Bien que l'étude du Ministère, qui a été versée au dossier de consentement dans le présent appel, n'ait pas été portée à la connaissance du juge de première instance, elle démontre qu'un des buts manifestes du projet de loi C-31 était de corriger la situation des femmes et de leurs enfants qui avaient été victimes de discrimination par le passé du fait qu'elles avaient perdu leur statut de membres de la bande.
Malgré le fait que les conclusions que le juge de première instance a tirées au sujet de l'état du droit à l'époque soient suffisantes, il n'est plus nécessaire de faire la preuve de quelque chose qui ressemble à de l'« immuabilité » comme on aurait pu le faire au moment où le procès a été entendu. Il s'est avéré que les avocats ont consacré inutilement trop d'énergie à examiner la disponibilité de logements dans les réserves de la bande. La présente affaire ne porte pas sur le logement, mais bien sur le droit de vote.
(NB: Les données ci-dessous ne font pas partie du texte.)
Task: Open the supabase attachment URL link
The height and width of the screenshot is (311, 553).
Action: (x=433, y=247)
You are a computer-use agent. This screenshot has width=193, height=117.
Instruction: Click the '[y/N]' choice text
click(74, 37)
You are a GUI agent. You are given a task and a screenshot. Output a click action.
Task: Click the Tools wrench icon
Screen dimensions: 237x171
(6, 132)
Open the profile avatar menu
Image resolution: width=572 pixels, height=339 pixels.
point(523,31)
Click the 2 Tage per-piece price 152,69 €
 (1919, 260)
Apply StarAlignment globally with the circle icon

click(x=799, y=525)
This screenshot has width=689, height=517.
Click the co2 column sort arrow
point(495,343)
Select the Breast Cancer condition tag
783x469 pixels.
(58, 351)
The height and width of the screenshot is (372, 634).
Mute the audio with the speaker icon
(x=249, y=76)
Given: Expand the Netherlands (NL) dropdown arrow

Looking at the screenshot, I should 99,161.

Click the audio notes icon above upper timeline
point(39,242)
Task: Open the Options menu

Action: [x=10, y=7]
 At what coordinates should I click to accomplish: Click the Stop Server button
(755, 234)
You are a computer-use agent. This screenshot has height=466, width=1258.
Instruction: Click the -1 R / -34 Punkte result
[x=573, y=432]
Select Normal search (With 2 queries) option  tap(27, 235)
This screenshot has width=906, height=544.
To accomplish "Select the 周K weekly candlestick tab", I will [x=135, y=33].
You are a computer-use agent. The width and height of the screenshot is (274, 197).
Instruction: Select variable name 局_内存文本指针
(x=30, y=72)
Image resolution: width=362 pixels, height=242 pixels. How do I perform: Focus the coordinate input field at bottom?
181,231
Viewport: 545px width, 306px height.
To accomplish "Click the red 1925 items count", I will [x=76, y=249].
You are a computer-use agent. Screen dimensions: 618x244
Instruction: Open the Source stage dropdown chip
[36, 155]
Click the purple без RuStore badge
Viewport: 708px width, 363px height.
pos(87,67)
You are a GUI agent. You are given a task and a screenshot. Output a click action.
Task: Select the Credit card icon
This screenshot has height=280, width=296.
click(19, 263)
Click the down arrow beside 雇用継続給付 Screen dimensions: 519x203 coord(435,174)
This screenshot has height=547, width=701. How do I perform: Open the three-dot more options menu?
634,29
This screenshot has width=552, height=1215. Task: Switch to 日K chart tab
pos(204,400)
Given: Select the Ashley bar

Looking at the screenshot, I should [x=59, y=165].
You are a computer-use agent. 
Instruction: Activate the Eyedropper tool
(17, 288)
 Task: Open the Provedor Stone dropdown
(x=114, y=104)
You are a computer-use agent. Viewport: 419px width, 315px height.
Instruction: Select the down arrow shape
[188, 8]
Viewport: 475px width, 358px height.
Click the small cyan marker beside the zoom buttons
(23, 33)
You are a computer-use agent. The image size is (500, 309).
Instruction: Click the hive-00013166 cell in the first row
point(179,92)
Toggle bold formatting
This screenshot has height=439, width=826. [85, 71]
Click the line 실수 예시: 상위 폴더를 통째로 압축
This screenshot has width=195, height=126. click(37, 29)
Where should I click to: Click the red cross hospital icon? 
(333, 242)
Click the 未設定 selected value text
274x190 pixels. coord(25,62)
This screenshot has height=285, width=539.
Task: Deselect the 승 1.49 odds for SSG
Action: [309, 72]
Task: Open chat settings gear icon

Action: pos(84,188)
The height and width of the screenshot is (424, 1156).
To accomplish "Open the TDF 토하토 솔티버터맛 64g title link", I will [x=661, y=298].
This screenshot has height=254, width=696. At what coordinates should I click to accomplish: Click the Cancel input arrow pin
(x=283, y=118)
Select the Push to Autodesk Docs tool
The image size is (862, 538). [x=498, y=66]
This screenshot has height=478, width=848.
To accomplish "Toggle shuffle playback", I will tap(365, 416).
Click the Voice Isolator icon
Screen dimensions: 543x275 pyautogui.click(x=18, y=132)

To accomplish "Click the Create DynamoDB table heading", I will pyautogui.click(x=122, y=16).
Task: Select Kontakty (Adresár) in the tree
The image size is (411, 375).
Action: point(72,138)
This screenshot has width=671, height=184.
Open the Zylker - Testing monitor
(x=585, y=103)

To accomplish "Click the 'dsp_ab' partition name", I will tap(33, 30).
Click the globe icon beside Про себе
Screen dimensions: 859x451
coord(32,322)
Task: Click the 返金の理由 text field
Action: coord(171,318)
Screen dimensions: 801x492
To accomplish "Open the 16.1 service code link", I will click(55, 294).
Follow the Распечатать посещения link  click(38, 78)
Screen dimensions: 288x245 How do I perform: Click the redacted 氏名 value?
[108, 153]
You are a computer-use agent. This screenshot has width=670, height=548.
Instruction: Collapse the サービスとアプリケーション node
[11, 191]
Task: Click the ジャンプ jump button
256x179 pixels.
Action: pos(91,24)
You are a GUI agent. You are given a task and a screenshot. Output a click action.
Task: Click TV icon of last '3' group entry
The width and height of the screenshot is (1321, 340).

En s'attardant à ce point sur la situation du logement, les avocats ont essayé de détourner l'attention du tribunal de la raison pour laquelle le paragraphe 15(1) est contesté en l'espèce, à savoir l'inhabilité à voter fondée sur la non-résidence dans les réserves. Nous bénéficions maintenant de l'arrêt Miron, précité, dans lequel la Cour suprême a déclaré dans les termes les plus nets que les indices dont on se sert pour déterminer l'existence d'un motif analogue, dont l'immuabilité, ne sont qu'« un moyen analytique utilisé pour déterminer une question »[69].
Compte tenu de ce qui précède, nous sommes maintenant en mesure d'examiner d'une façon qui tienne davantage compte des buts visés en quoi le lieu de résidence des membres de la bande constitue un motif analogue qui mérite la protection de la Charte. En premier lieu, le droit de voter aux élections tenues au sein de la bande a été refusé sur le fondement d'une caractéristique — le fait de résider à l'extérieur d'une réserve — à laquelle un stéréotype est accolé. Sa Majesté a laissé entendre, dans le cadre de l'analyse fondée sur l'article premier, que le critère de résidence constitue un limite rationnelle et raisonnable imposée au droit de voter lors des élections tenues au sein de la bande, parce qu'il permet uniquement aux personnes qui ont un attachement et un intérêt directs face à la collectivité de voter. Elle ajoute que la réserve est nécessaire à la survie de la bande, qui doit être soigneusement protégée par l'électorat et ne pas faire l'objet d'un commerce lucratif. Il s'ensuit qu'on ne peut être sûr que les membres de la bande qui ne vivent pas dans la réserve se serviront de leur pouvoir électoral d'une manière qui aille dans le sens des intérêts de la bande. Bien que des membres résidents de la bande puissent effectivement la ressentir, cette crainte n'est appuyée par aucun des éléments de preuve qui ont été présentés dans le présent appel. Elle est de toute évidence fondée sur une présomption stéréotypée portant sur une caractéristique personnelle, à savoir la non-résidence, ce qui en fait une candidate idéale pour une protection en tant que motif analogue[70]. De toute façon, le ministre, qui doit ratifier la plupart des décisions importantes, peut protéger la bande contre toute mesure défavorable.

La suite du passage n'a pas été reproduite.